Task requirements:
An exact reproduction of the listing is wanted, with the pictures dropped.

Data to examine:
------------------------------------
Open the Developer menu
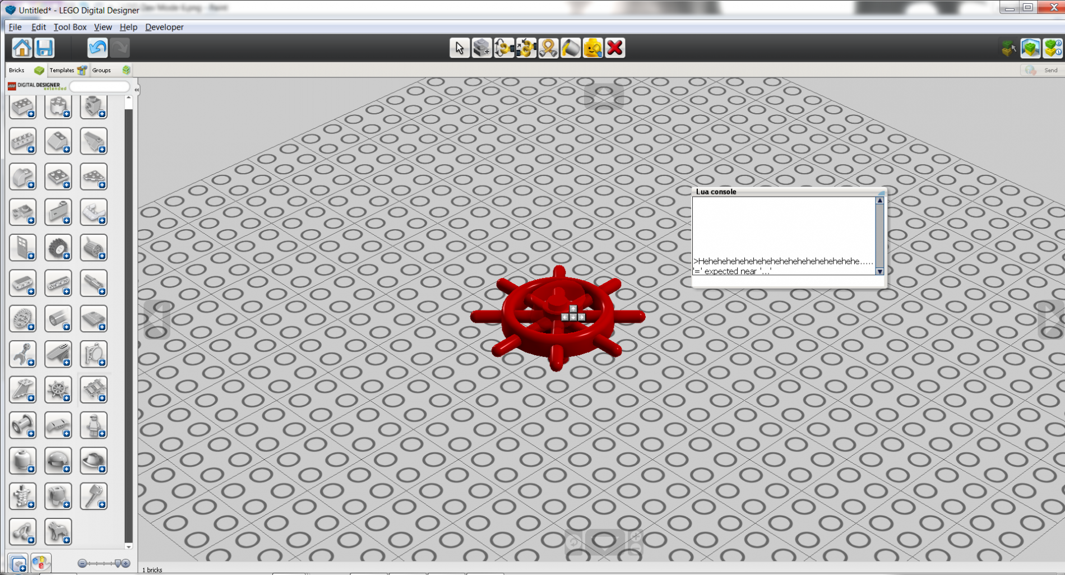The height and width of the screenshot is (575, 1065). [x=164, y=27]
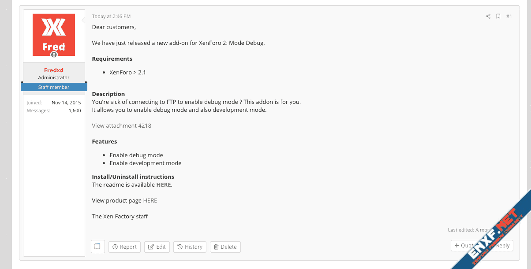The height and width of the screenshot is (269, 531).
Task: Edit the post
Action: pyautogui.click(x=157, y=247)
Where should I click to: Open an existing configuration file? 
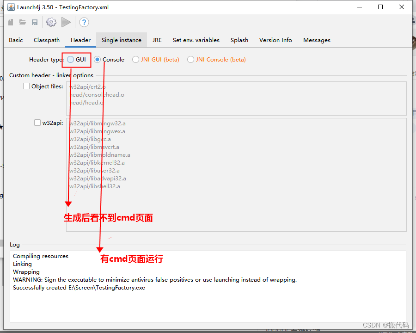[23, 22]
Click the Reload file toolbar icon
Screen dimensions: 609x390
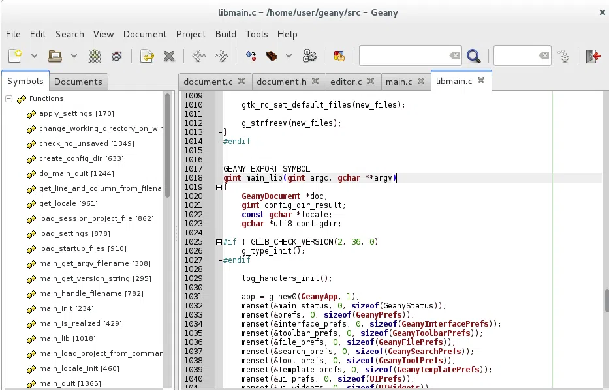pos(147,56)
------------------------------------
Solution to the problem:
Open the Developer menu
The height and width of the screenshot is (575, 1065). [x=164, y=27]
The height and width of the screenshot is (269, 531).
Task: Edit the post
Action: pyautogui.click(x=157, y=247)
Where should I click to: Open an existing configuration file? 
[23, 22]
Click the Reload file toolbar icon
Screen dimensions: 609x390
pos(147,56)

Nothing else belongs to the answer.